What is asked -
Can you reproduce every one of the lines below, word for word?

Item-finding records

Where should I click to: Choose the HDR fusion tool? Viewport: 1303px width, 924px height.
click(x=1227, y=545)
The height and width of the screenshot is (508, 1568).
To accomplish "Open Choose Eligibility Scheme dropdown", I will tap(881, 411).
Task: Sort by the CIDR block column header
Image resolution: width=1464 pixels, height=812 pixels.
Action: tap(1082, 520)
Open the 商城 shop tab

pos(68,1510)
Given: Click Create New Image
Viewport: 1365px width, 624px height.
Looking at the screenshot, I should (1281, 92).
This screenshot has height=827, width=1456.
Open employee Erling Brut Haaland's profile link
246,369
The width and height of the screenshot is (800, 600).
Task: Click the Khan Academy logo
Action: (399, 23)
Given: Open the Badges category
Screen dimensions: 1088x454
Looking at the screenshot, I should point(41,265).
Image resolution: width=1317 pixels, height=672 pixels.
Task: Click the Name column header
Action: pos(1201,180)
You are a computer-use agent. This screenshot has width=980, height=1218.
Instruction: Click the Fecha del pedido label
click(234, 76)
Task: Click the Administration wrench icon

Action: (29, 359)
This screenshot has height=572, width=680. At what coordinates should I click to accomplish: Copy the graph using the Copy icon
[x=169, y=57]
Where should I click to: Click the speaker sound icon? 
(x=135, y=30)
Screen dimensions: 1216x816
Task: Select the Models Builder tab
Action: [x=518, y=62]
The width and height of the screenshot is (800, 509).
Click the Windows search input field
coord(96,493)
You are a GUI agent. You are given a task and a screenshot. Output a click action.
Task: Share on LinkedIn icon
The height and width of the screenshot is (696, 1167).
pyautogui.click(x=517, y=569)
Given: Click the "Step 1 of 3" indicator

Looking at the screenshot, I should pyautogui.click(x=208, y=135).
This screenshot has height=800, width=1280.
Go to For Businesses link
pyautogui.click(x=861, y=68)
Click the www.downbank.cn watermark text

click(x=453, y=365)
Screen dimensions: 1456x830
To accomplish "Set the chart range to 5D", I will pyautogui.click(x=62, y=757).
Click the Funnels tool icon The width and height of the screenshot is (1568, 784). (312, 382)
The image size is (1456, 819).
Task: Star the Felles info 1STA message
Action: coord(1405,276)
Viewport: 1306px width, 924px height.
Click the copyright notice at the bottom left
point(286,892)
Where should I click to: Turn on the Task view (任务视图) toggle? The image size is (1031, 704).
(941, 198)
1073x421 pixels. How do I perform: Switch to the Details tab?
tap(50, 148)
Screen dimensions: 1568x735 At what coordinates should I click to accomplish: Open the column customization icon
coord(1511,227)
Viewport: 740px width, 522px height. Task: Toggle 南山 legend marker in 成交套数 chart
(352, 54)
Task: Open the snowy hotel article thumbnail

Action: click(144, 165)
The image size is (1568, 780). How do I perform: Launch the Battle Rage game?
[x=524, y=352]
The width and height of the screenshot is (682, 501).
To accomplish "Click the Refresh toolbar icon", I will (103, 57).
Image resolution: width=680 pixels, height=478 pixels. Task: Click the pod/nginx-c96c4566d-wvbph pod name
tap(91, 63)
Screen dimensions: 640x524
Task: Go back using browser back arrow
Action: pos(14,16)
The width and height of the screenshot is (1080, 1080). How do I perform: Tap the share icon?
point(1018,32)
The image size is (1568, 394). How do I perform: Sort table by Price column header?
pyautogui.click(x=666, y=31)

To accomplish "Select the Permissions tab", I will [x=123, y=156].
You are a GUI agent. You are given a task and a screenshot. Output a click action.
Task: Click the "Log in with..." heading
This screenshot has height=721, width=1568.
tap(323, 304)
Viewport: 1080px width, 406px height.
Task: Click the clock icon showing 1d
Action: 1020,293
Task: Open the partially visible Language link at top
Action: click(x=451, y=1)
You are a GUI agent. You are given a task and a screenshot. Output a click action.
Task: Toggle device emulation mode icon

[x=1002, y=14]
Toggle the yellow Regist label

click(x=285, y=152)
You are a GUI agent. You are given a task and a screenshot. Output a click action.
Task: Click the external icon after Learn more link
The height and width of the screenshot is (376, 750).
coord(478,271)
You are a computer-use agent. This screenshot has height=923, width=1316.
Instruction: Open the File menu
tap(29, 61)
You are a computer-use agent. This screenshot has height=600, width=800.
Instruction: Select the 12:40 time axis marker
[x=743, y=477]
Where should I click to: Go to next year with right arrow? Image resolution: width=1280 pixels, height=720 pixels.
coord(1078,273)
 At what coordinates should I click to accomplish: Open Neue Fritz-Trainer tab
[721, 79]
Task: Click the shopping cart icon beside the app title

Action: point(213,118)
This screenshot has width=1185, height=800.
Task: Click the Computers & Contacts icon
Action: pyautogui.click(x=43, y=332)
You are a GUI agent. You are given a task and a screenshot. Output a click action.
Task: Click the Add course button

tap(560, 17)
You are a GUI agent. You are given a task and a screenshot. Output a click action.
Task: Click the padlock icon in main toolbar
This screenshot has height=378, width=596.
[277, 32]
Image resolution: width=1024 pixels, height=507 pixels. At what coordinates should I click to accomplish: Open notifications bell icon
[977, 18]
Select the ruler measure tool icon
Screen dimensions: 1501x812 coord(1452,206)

Solution -
Where should I click to: Choose the HDR fusion tool? Viewport: 1303px width, 924px height.
click(x=1227, y=545)
The height and width of the screenshot is (508, 1568).
To accomplish "Open Choose Eligibility Scheme dropdown", I will tap(881, 411).
Task: Sort by the CIDR block column header
Image resolution: width=1464 pixels, height=812 pixels.
Action: tap(1082, 520)
Open the 商城 shop tab

pos(68,1510)
Given: Click Create New Image
Viewport: 1365px width, 624px height.
Looking at the screenshot, I should (1281, 92).
This screenshot has height=827, width=1456.
Open employee Erling Brut Haaland's profile link
246,369
The width and height of the screenshot is (800, 600).
Task: Click the Khan Academy logo
Action: (399, 23)
Given: Open the Badges category
Screen dimensions: 1088x454
Looking at the screenshot, I should point(41,265).
Image resolution: width=1317 pixels, height=672 pixels.
Task: Click the Name column header
Action: pos(1201,180)
You are a computer-use agent. This screenshot has width=980, height=1218.
Instruction: Click the Fecha del pedido label
click(234, 76)
Task: Click the Administration wrench icon

Action: (29, 359)
This screenshot has height=572, width=680. At what coordinates should I click to accomplish: Copy the graph using the Copy icon
[x=169, y=57]
Where should I click to: Click the speaker sound icon? 
(x=135, y=30)
Screen dimensions: 1216x816
Task: Select the Models Builder tab
Action: [x=518, y=62]
The width and height of the screenshot is (800, 509).
Click the Windows search input field
coord(96,493)
You are a GUI agent. You are given a task and a screenshot. Output a click action.
Task: Share on LinkedIn icon
The height and width of the screenshot is (696, 1167).
pyautogui.click(x=517, y=569)
Given: Click the "Step 1 of 3" indicator

Looking at the screenshot, I should pyautogui.click(x=208, y=135).
This screenshot has height=800, width=1280.
Go to For Businesses link
pyautogui.click(x=861, y=68)
Click the www.downbank.cn watermark text

click(x=453, y=365)
Screen dimensions: 1456x830
To accomplish "Set the chart range to 5D", I will pyautogui.click(x=62, y=757).
Click the Funnels tool icon The width and height of the screenshot is (1568, 784). (312, 382)
The image size is (1456, 819).
Task: Star the Felles info 1STA message
Action: coord(1405,276)
Viewport: 1306px width, 924px height.
Click the copyright notice at the bottom left
point(286,892)
Where should I click to: Turn on the Task view (任务视图) toggle? The image size is (1031, 704).
(941, 198)
1073x421 pixels. How do I perform: Switch to the Details tab?
tap(50, 148)
Screen dimensions: 1568x735 At what coordinates should I click to accomplish: Open the column customization icon
coord(1511,227)
Viewport: 740px width, 522px height. Task: Toggle 南山 legend marker in 成交套数 chart
(352, 54)
Task: Open the snowy hotel article thumbnail

Action: click(144, 165)
The image size is (1568, 780). How do I perform: Launch the Battle Rage game?
[x=524, y=352]
The width and height of the screenshot is (682, 501).
To accomplish "Click the Refresh toolbar icon", I will (103, 57).
Image resolution: width=680 pixels, height=478 pixels. Task: Click the pod/nginx-c96c4566d-wvbph pod name
tap(91, 63)
Screen dimensions: 640x524
Task: Go back using browser back arrow
Action: pos(14,16)
The width and height of the screenshot is (1080, 1080). How do I perform: Tap the share icon?
point(1018,32)
The image size is (1568, 394). How do I perform: Sort table by Price column header?
pyautogui.click(x=666, y=31)

To accomplish "Select the Permissions tab", I will [x=123, y=156].
You are a GUI agent. You are given a task and a screenshot. Output a click action.
Task: Click the "Log in with..." heading
This screenshot has height=721, width=1568.
tap(323, 304)
Viewport: 1080px width, 406px height.
Task: Click the clock icon showing 1d
Action: 1020,293
Task: Open the partially visible Language link at top
Action: click(x=451, y=1)
You are a GUI agent. You are given a task and a screenshot. Output a click action.
Task: Toggle device emulation mode icon

[x=1002, y=14]
Toggle the yellow Regist label

click(x=285, y=152)
You are a GUI agent. You are given a task and a screenshot. Output a click action.
Task: Click the external icon after Learn more link
The height and width of the screenshot is (376, 750).
coord(478,271)
You are a computer-use agent. This screenshot has height=923, width=1316.
Instruction: Open the File menu
tap(29, 61)
You are a computer-use agent. This screenshot has height=600, width=800.
Instruction: Select the 12:40 time axis marker
[x=743, y=477]
Where should I click to: Go to next year with right arrow? Image resolution: width=1280 pixels, height=720 pixels.
coord(1078,273)
 At what coordinates should I click to accomplish: Open Neue Fritz-Trainer tab
[721, 79]
Task: Click the shopping cart icon beside the app title

Action: point(213,118)
This screenshot has width=1185, height=800.
Task: Click the Computers & Contacts icon
Action: pyautogui.click(x=43, y=332)
You are a GUI agent. You are given a task and a screenshot. Output a click action.
Task: Click the Add course button

tap(560, 17)
You are a GUI agent. You are given a task and a screenshot. Output a click action.
Task: Click the padlock icon in main toolbar
This screenshot has height=378, width=596.
[277, 32]
Image resolution: width=1024 pixels, height=507 pixels. At what coordinates should I click to accomplish: Open notifications bell icon
[977, 18]
Select the ruler measure tool icon
Screen dimensions: 1501x812 coord(1452,206)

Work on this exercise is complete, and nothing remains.